How do you integrate #f(x)=1/((x-2)(x-5)(x+3))# using partial fractions?
1 Answer
Explanation:
Since the factors on the denominator are linear then the numerators of the partial fractions will be constants , say A , B and C
#rArr 1/((x-2)(x-5)(x+3)) = A/(x-2) + B/(x-5) + C/(x+3) # now, multiply through by (x-2)(x-5)(x+3)
so 1 = A(x-5)(x+3) + B(x-2)(x+3) + C(x-2)(x-5) ................................(1)
We now have to find the values of A , B and C. Note that if x = 2 , the terms with B and C will be zero. If x = 5 , the terms with A and C will be zero and if x = -3, the terms with A and B will be zero.

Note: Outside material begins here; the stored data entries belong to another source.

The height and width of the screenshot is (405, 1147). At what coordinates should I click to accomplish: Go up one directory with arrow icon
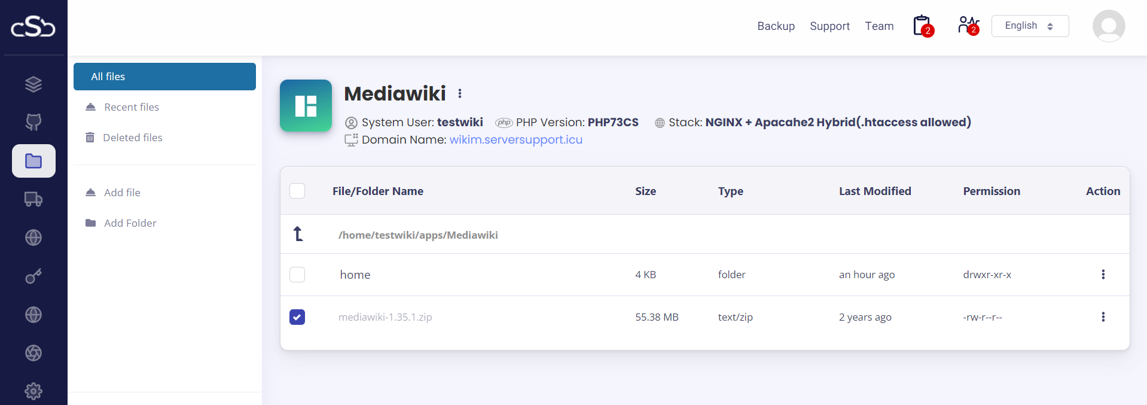pyautogui.click(x=298, y=234)

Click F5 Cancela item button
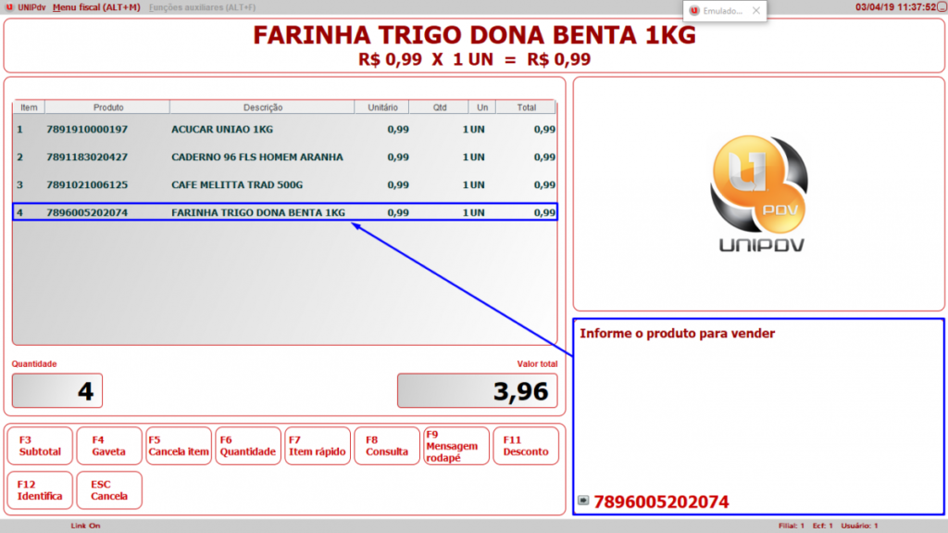(x=179, y=446)
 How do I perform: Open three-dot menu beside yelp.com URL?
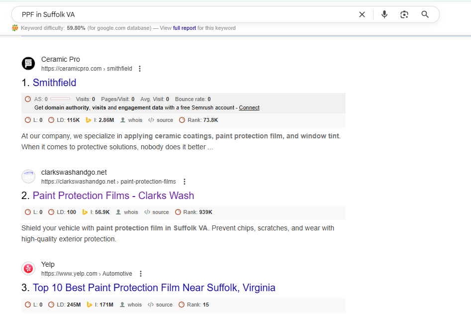click(x=141, y=274)
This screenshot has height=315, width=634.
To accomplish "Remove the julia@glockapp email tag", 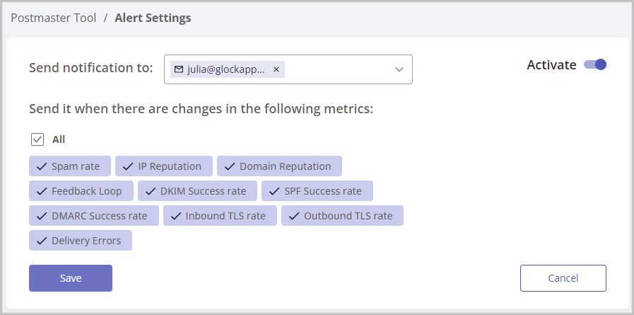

Making use of this fact , we obtain.let x = 2 in (1) : 1 = -15A
# rArr A = -1/15 # let x = 5 in (1) : 1 = 24B
#rArr B = 1/24 # let x = -3 in (1) : 1 = 40C
# rArr C = 1/40 #
#rArr 1/((x-2)(x-5)(x+3)) = (-1/15)/(x-2) + (1/24)/(x-5) + (1/40)/(x+3)# Integral now becomes.
#-1/15intdx/(x-2) + 1/24intdx/(x-5) + 1/40intdx/(x+3) #
# = 1/24ln|x-5| + 1/40ln|x+3| - 1/15ln|x-2| + c #